• STATED PROBLEM: Can you rewrite all the entries below with "Where should I click to" changed to "Where do I need to click to" and everything else left the same, leaving out the pictures?

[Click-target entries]
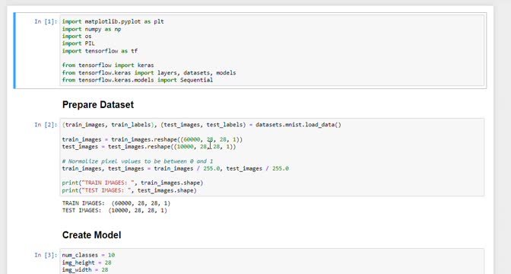Image resolution: width=511 pixels, height=274 pixels.
Task: Select the In [1] cell prompt
Action: tap(46, 21)
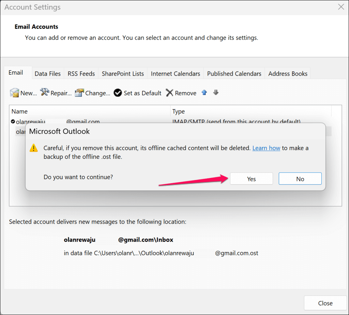The image size is (349, 315).
Task: Click the yellow warning triangle icon
Action: 34,148
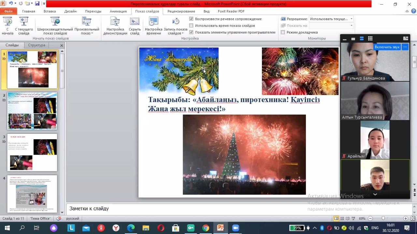The height and width of the screenshot is (234, 417).
Task: Click 'Настройка демонстрации' icon
Action: tap(115, 22)
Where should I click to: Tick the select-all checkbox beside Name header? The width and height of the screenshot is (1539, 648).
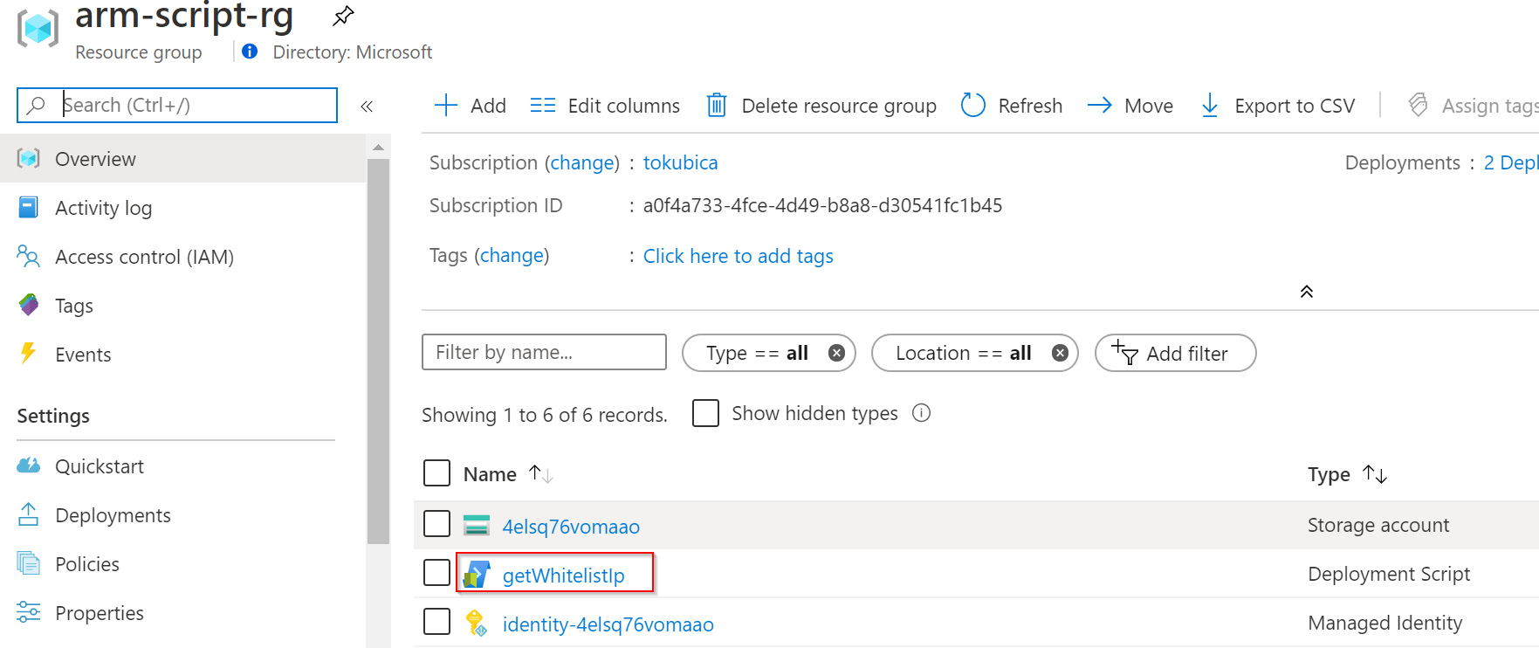[x=436, y=473]
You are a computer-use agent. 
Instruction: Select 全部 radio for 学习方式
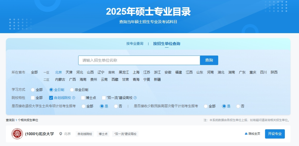coord(33,90)
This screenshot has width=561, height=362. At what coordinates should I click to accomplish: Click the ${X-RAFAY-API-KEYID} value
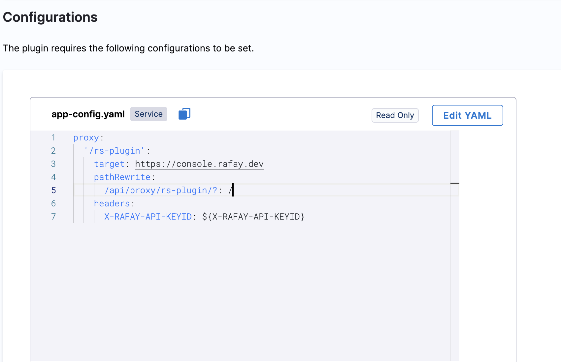(x=253, y=217)
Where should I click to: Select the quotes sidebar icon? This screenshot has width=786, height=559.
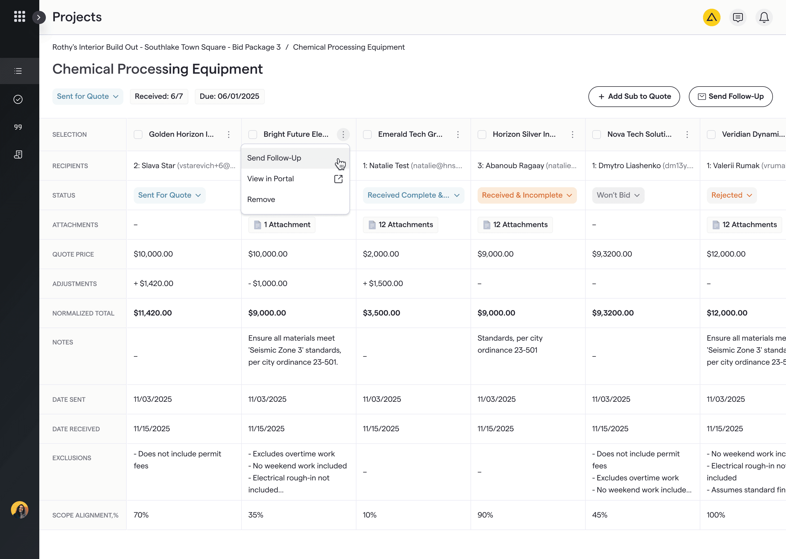18,127
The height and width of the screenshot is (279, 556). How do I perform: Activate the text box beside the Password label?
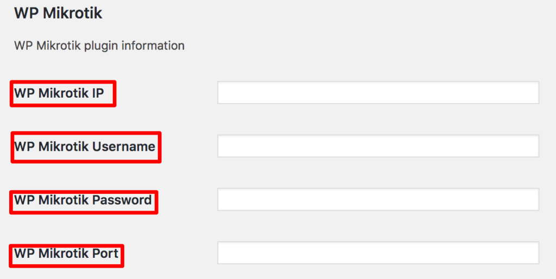pyautogui.click(x=378, y=200)
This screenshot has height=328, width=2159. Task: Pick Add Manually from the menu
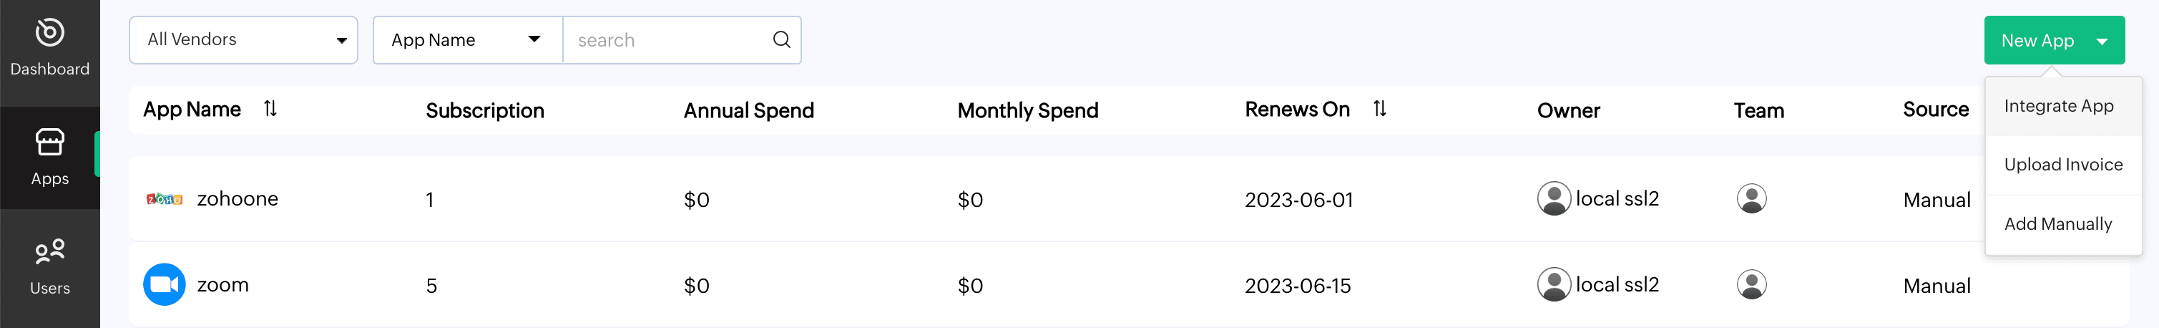point(2058,224)
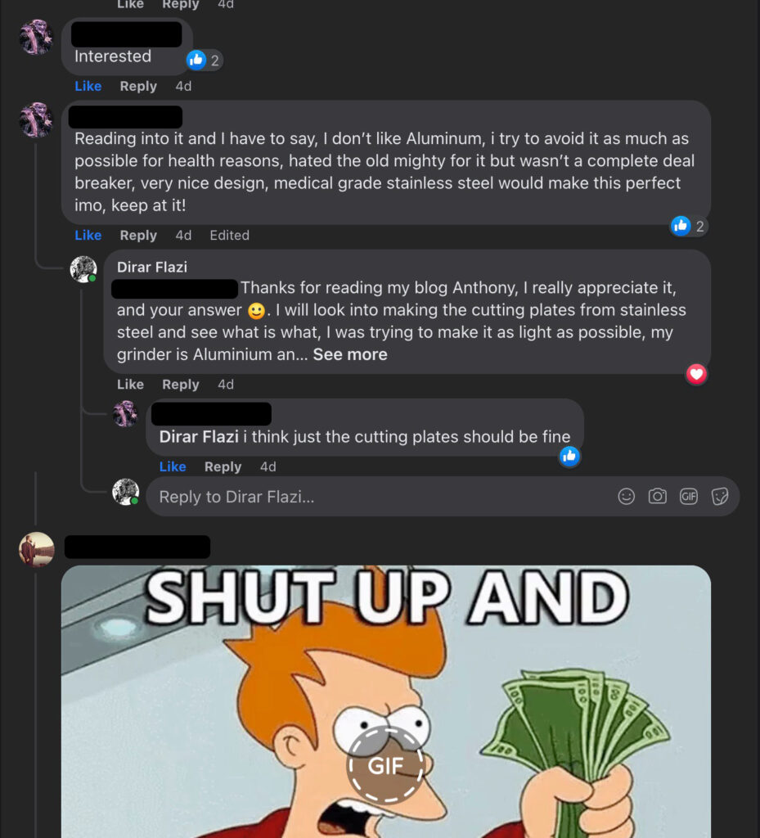Image resolution: width=760 pixels, height=838 pixels.
Task: Like Dirar Flazi's blog reply
Action: coord(130,385)
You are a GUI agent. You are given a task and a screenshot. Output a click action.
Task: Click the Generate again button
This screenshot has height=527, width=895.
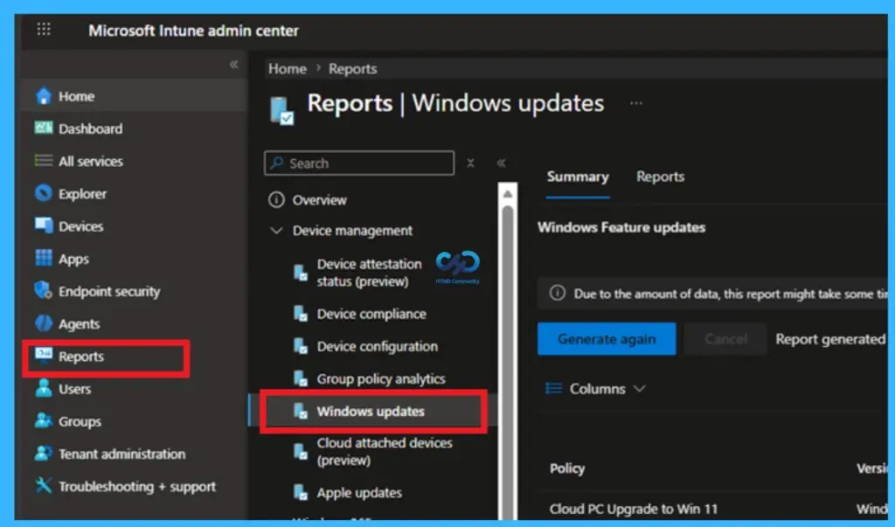coord(606,338)
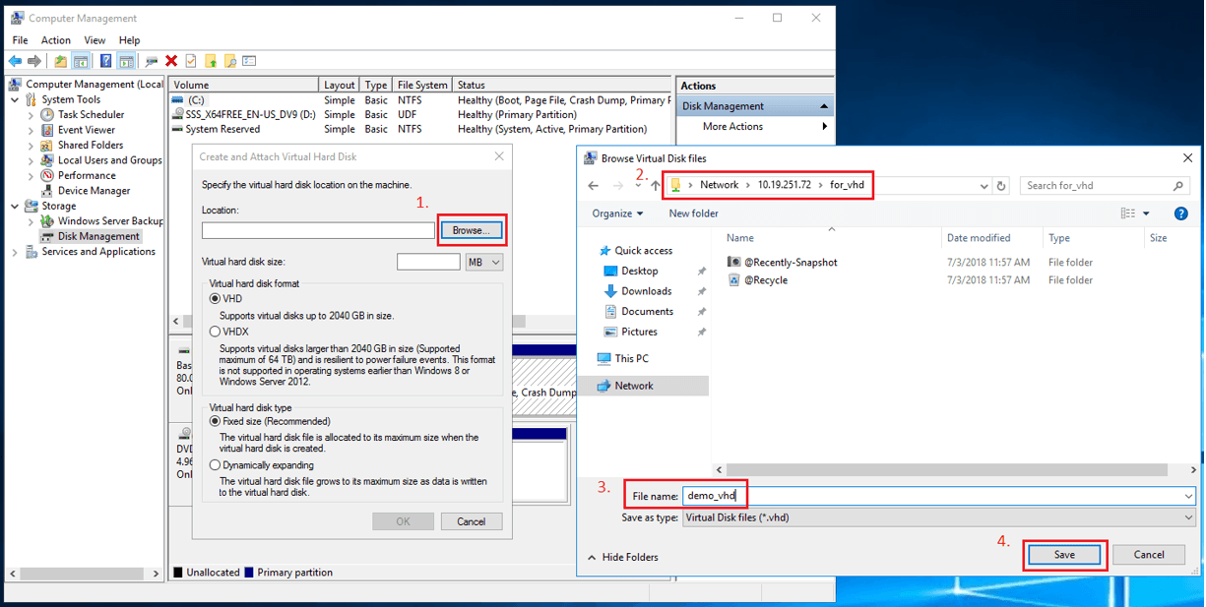Click the File name input field
The height and width of the screenshot is (607, 1206).
[939, 497]
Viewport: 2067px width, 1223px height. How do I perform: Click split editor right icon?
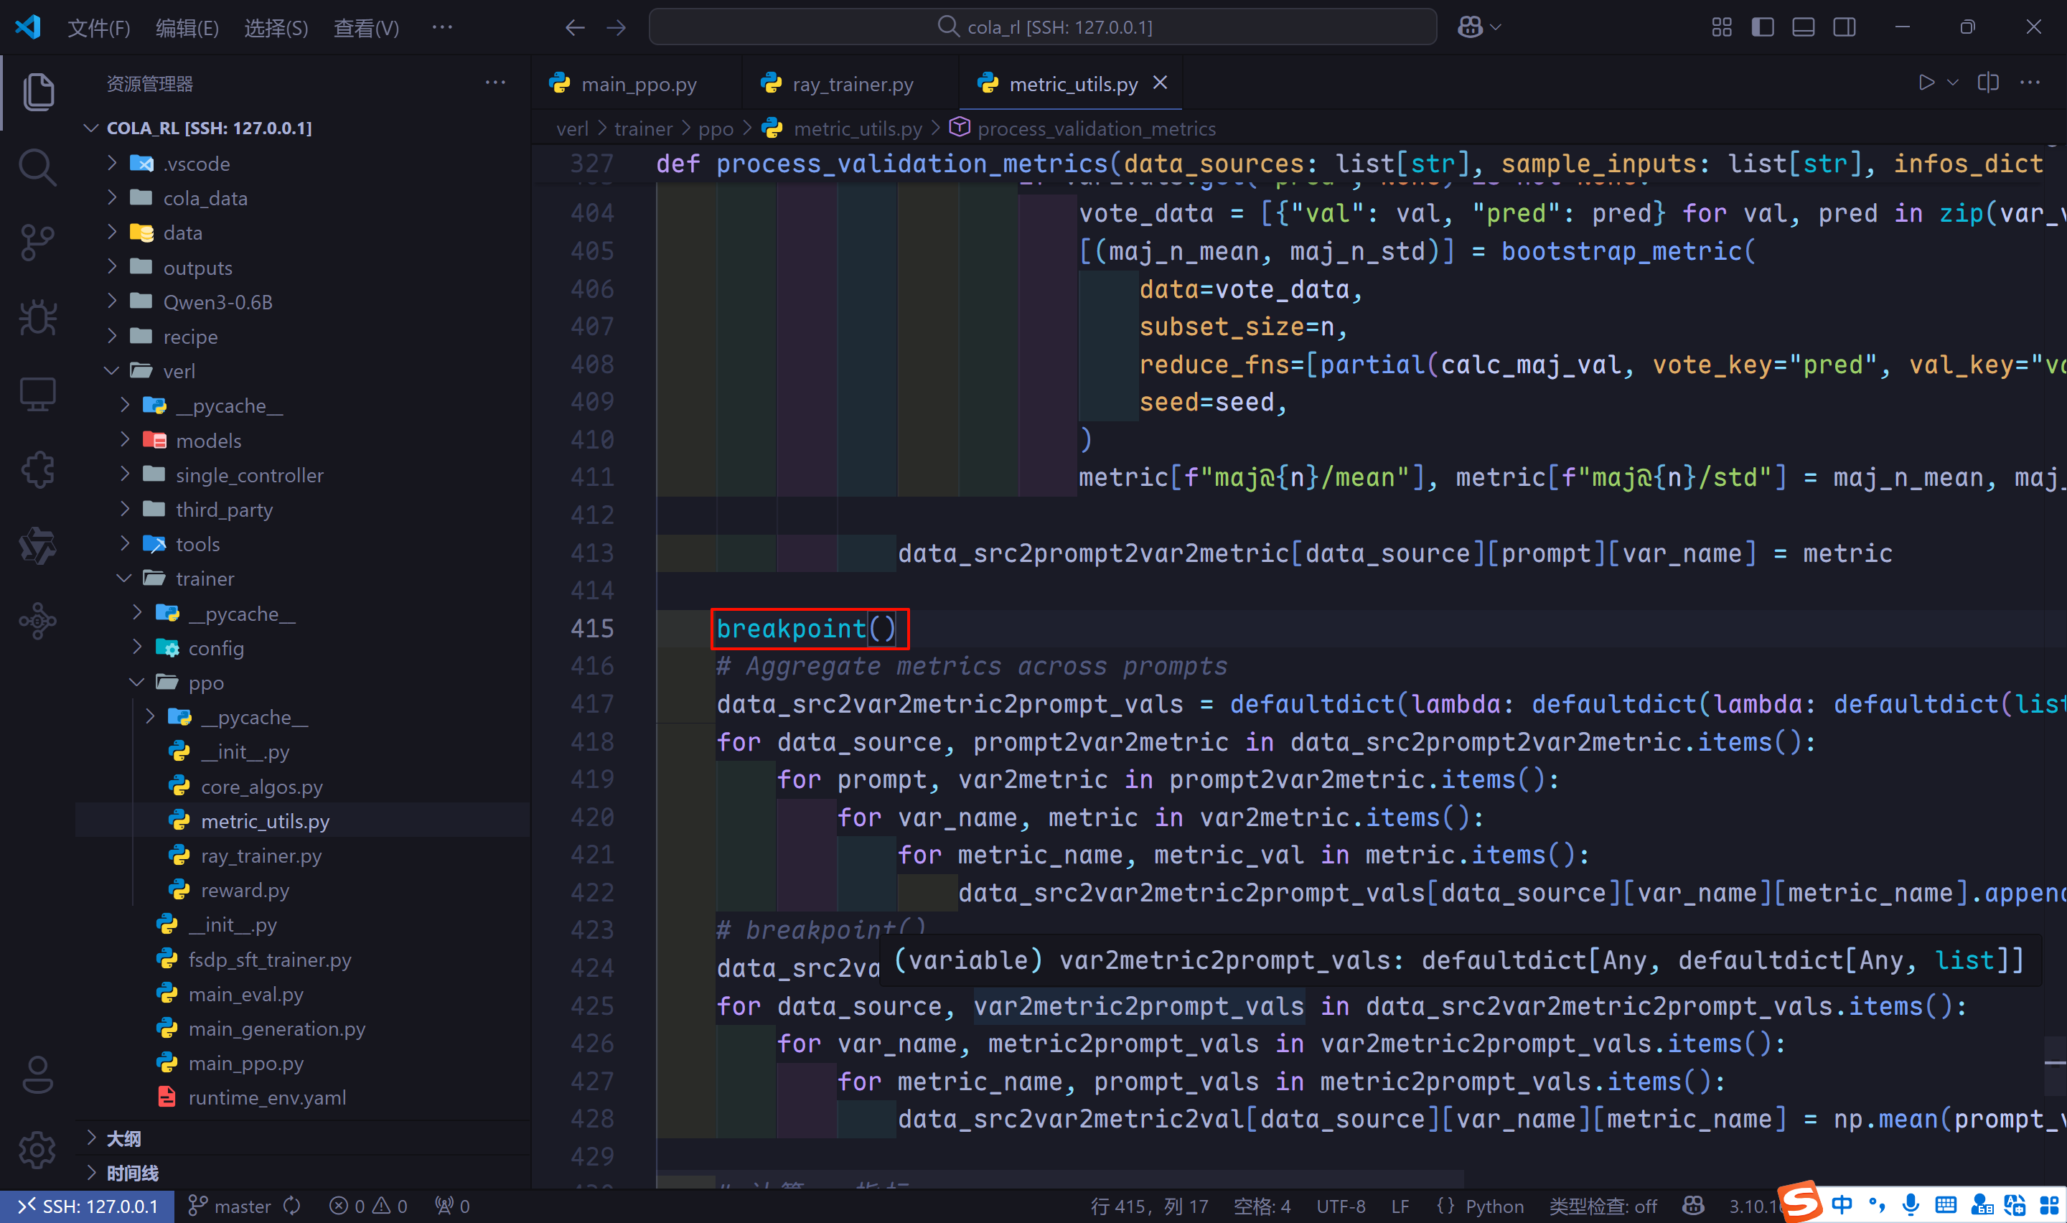pos(1988,83)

• ANSWER TO THE EXERCISE:
Image resolution: width=511 pixels, height=274 pixels.
Task: Select the In [1] cell prompt
Action: tap(46, 21)
The image size is (349, 315).
Task: Click the yellow warning triangle icon
Action: 34,148
The height and width of the screenshot is (234, 417).
Task: Click 'Настройка демонстрации' icon
Action: tap(115, 22)
Where do I need to click to: Tick the select-all checkbox beside Name header? The width and height of the screenshot is (1539, 648).
[x=436, y=473]
You are a computer-use agent. 
Instruction: Select 全部 radio for 学习方式
coord(33,90)
This screenshot has width=561, height=362. At what coordinates should I click to accomplish: Click the ${X-RAFAY-API-KEYID} value
(x=253, y=217)
Where do I need to click to: Select the quotes sidebar icon? This screenshot has width=786, height=559.
18,127
The height and width of the screenshot is (279, 556). How do I perform: Activate the text box beside the Password label?
pyautogui.click(x=378, y=200)
This screenshot has height=328, width=2159. Task: Pick Add Manually from the menu
point(2058,224)
Image resolution: width=760 pixels, height=838 pixels.
Task: Like Dirar Flazi's blog reply
Action: coord(130,385)
You are a GUI agent. You are given a task and a screenshot. Output a click action.
Task: Click the Generate again button
This screenshot has height=527, width=895.
coord(606,338)
Click the File name input field
The height and width of the screenshot is (607, 1206).
[939, 497]
Viewport: 2067px width, 1223px height. How do I perform: Click split editor right icon?
pos(1988,83)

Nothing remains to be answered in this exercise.